The following op-ed by T. Boone Pickens ran in the Orlando Sentinel on March 7, 2012.

Gasoline prices are spiking. Again. And again the public is concerned. We’ve been through this song and dance before. The rhetoric is the same. Blame it on the Middle East. Blame it on speculators. Blame it on the oil and gas industry.

Here’s where I assign the fault. Washington’s continued inability to develop a comprehensive national energy plan. China has one. Virtually every other country does, too. Washington should follow suit, and deliver on the four-decade-long promises of energy independence and enhanced energy security.

Now is the time.

Like the 1993 movie Groundhog Day with Bill Murray, we wake up every couple of years and go through exactly the same sequence of events with exactly the same results.

Crude oil is selling for more than $100 per barrel. Just last week the mere rumor of a pipeline explosion in Saudi Arabia pushed the price above $110 in intraday trading. It’s no wonder premium and midgrade gasoline is now more than $4 per gallon in most of the United States, and regular grade is hot on their heels.

Put simply, we have little say in the price of oil. It’s a global commodity. The Saudis have told the world they need $90-plus-per-barrel oil to meet social commitments. They are likely to get it.

There are those who tout progress in the domestic-energy arena, and there is some good news. Domestic production is up, due, in large part, to technological advances in drilling and production related to hydrofracking.

But there’s also a stunning lack of progress in a key area, and that’s the national security risks associated with our continued dependence on OPEC oil, and the greatest transfer of wealth in human history to nations that, in many instances, are hostile to America. Each day, we buy five million barrels a day from the cartel.

Today, we find ourselves the world’s oil police. There are 11 U.S. carriers. Outside of U.S. coastal waters, there are more deployed in the Middle East — to protect oil supplies — than anywhere else.

If you factor in those costs, the U.S. has spent $7 trillion on OPEC oil since 1976. It’s fiscal and economic insanity.

Any national energy plan must focus on transportation. It accounts for two-thirds of total oil use in the U.S.

I have been — and remain — a staunch advocate of renewable energy, including wind and solar, as part of the long-term energy mix. But those are power-generation fuels. Transportation — and replacing dirtier, expensive OPEC crude with cleaner domestic fuels — is the way to go. And, on that front, all roads lead to America’s natural gas.

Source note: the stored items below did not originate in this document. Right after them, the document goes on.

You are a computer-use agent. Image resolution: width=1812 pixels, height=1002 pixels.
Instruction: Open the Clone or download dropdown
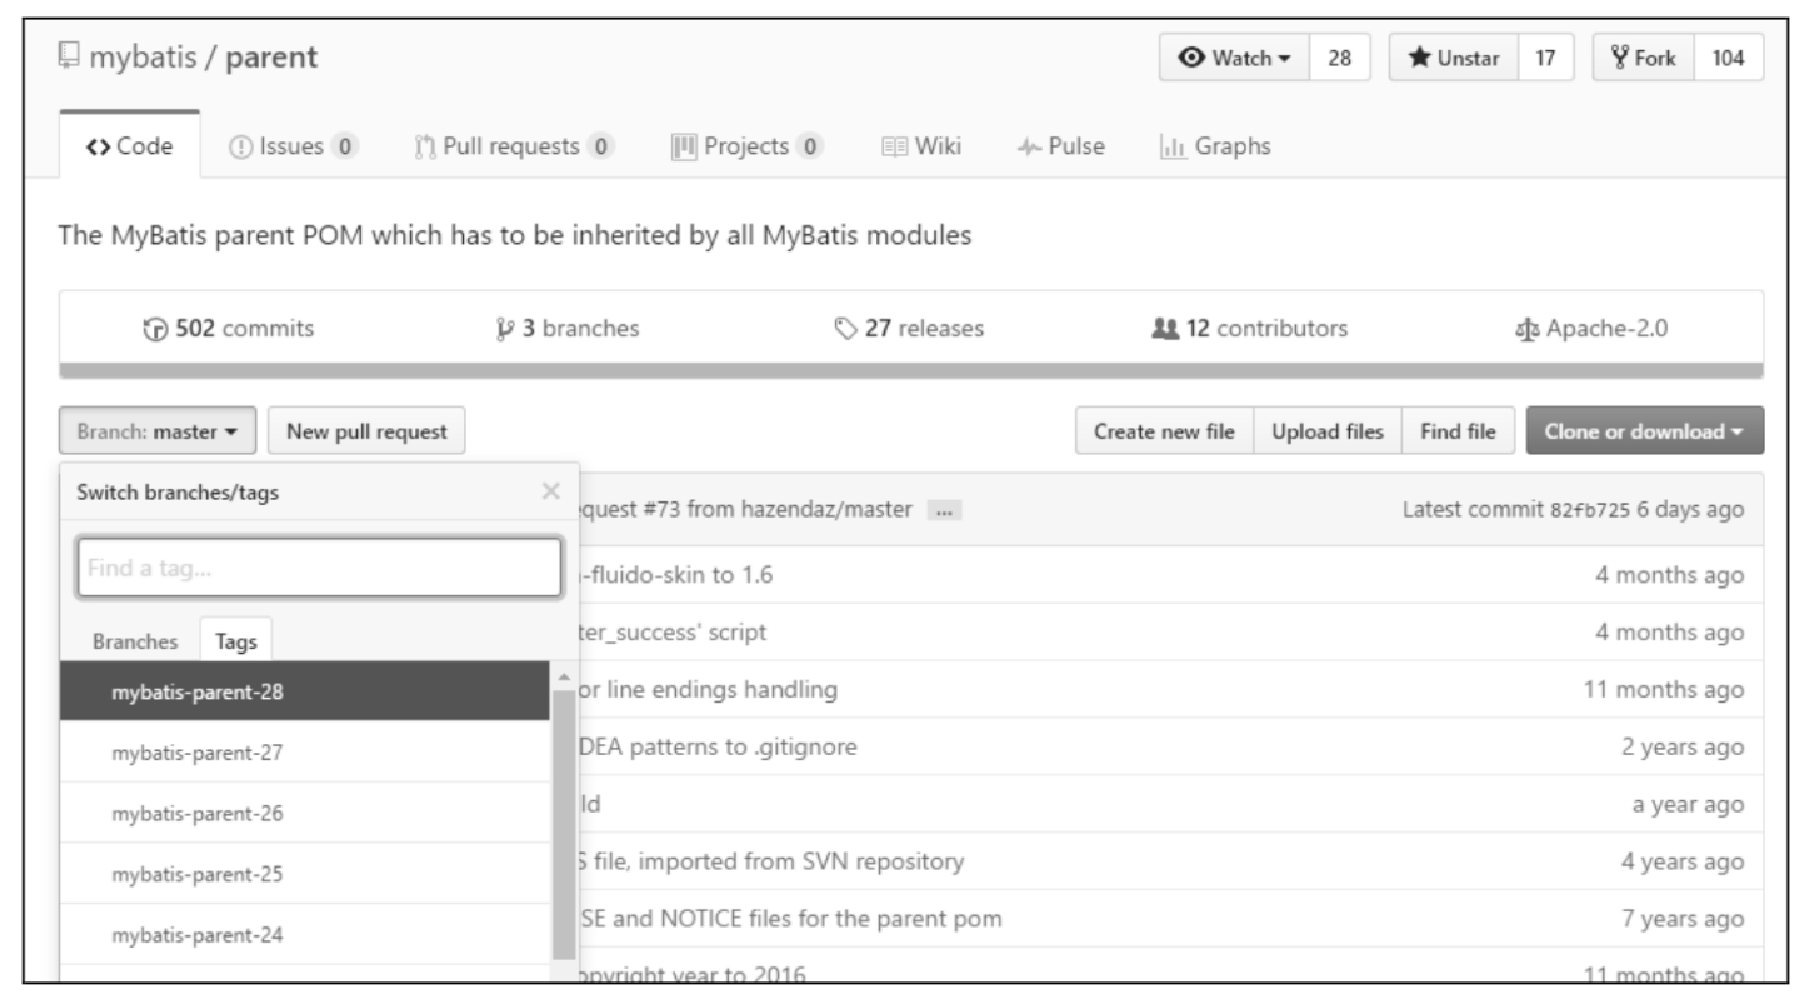[x=1644, y=431]
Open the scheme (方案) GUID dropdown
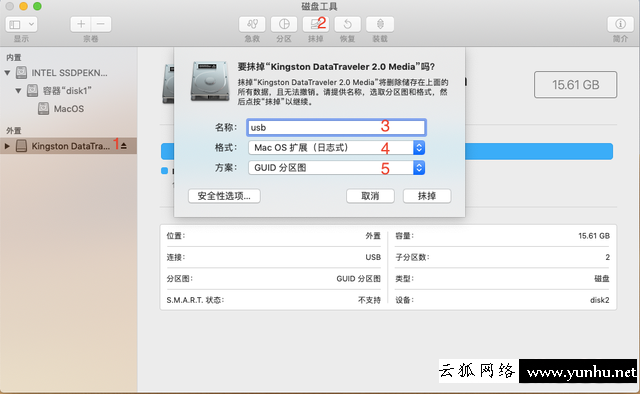640x394 pixels. click(x=336, y=167)
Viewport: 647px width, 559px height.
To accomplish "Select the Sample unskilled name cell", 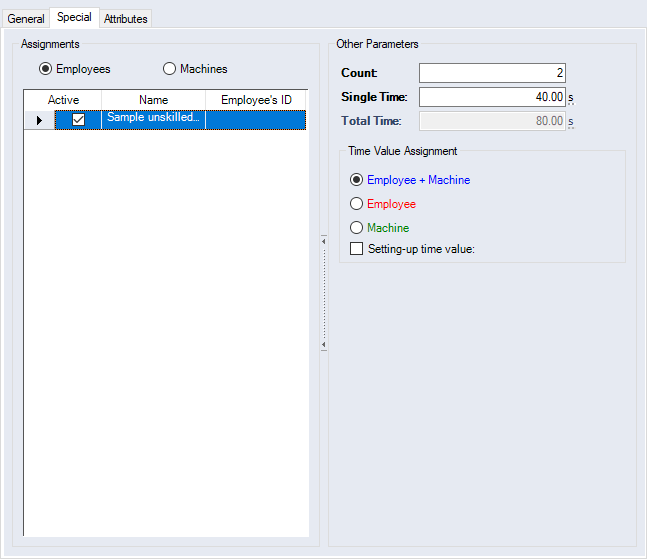I will coord(153,119).
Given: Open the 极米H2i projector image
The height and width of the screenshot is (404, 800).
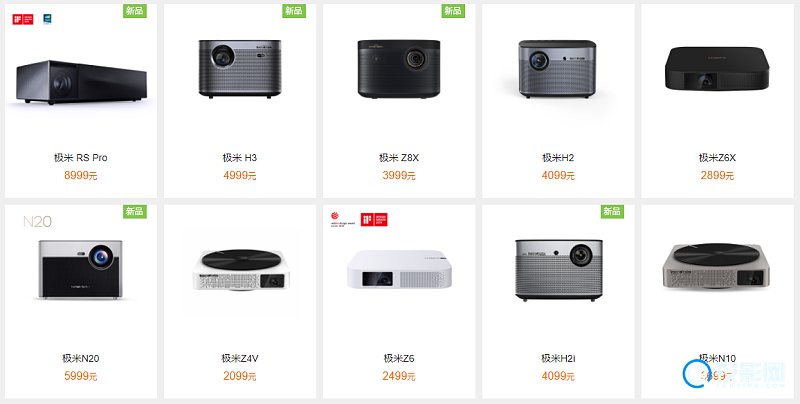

There is legislation in Washington — the NAT GAS Act — that will provide economic incentives to move the nation’s heavy-duty truck and fleet vehicles away from OPEC oil/diesel/gasoline to domestic natural gas.

With such incentives, we could utilize those nearly 8 million vehicles to cut OPEC dependency in half in five years.

The legislation has more than 180 sponsors in the U.S. House of Representatives. It has bipartisan support. It should be embraced, adopted and incorporated into a broader national energy strategy.

Detractors and special interests argue that government shouldn’t pick winners and losers, and that we should let the free market work. I say it’s time to pick America over OPEC, and that you have your head buried in the sand if you think energy globally is a free market. OPEC is a cartel, not a free market. We compete for energy with China. Far from a free-market economy.

A great deal has been made of the possible dangers in recovering natural gas — the fracking process itself.

Fracking has been used as far back as the 1950s, and used on more than 800,000 wells in the United States.

The oil and gas industry has a solid track record in meeting America’s energy needs safely. But we need to ensure public confidence. I’m for conducting operational audits on, say, 5 percent of those wells if that’s what it takes to address public concerns, but so long as it does not impede the development of this critical resource.

It’s time to stop the insanity, and all it will take is leadership. It’s time to demand that from Washington.

Everyone’s voice is important in this debate.

T. Boone Pickens is a Texas oil billionaire who has become a leading advocate for alternative energy.